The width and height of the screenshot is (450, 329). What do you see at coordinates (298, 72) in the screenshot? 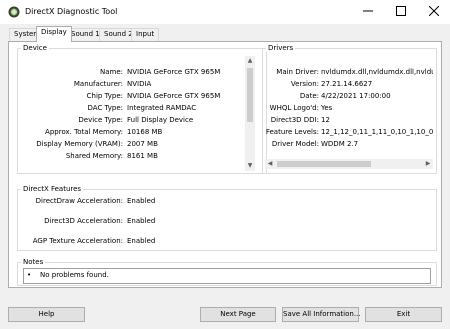
I see `driver-label: Main Driver:` at bounding box center [298, 72].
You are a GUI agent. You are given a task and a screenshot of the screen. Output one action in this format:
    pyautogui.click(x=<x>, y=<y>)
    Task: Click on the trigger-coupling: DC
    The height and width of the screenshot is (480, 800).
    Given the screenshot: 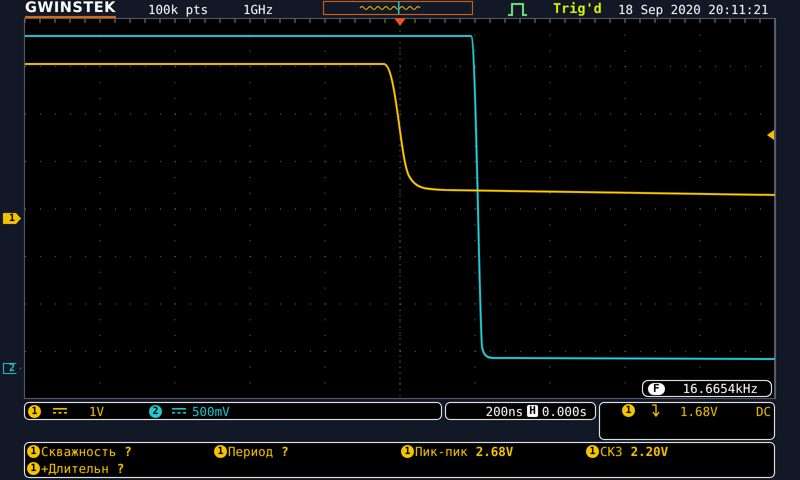 What is the action you would take?
    pyautogui.click(x=764, y=412)
    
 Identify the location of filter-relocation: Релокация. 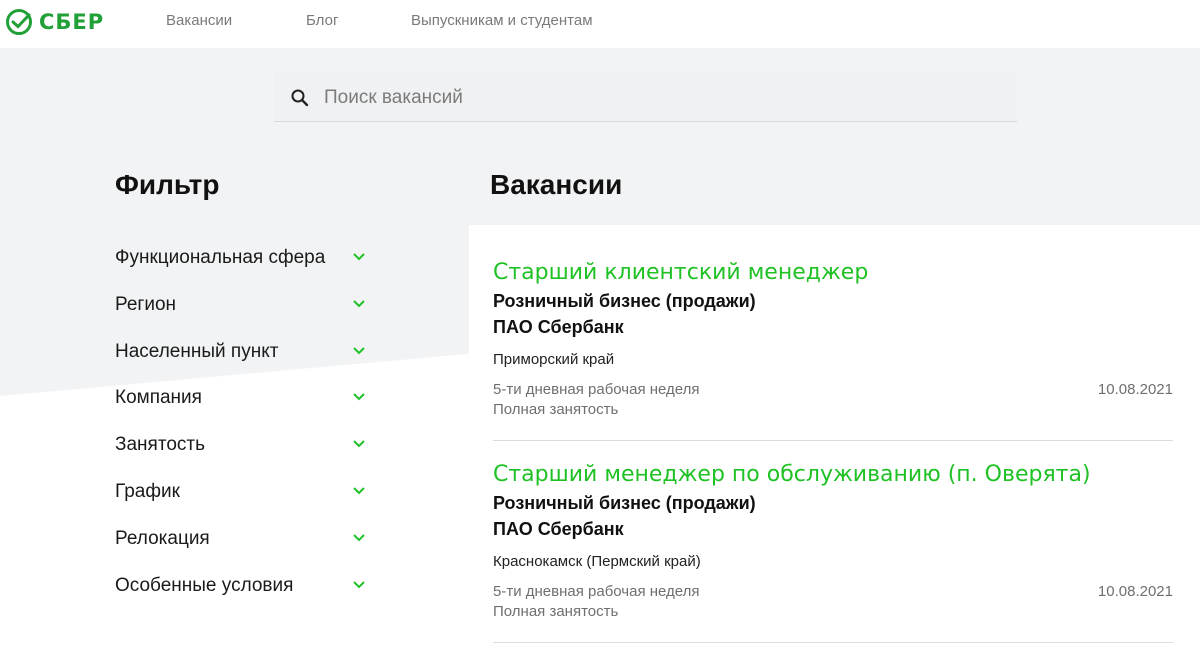
(245, 539).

§

Exercise instructions: Retype the lines above word for word, starting with the line that contains "Identify the location" and going on through the end of the records, and leave the pictures out.

Task response:
 Identify the location of filter-relocation: Релокация. 
(245, 539).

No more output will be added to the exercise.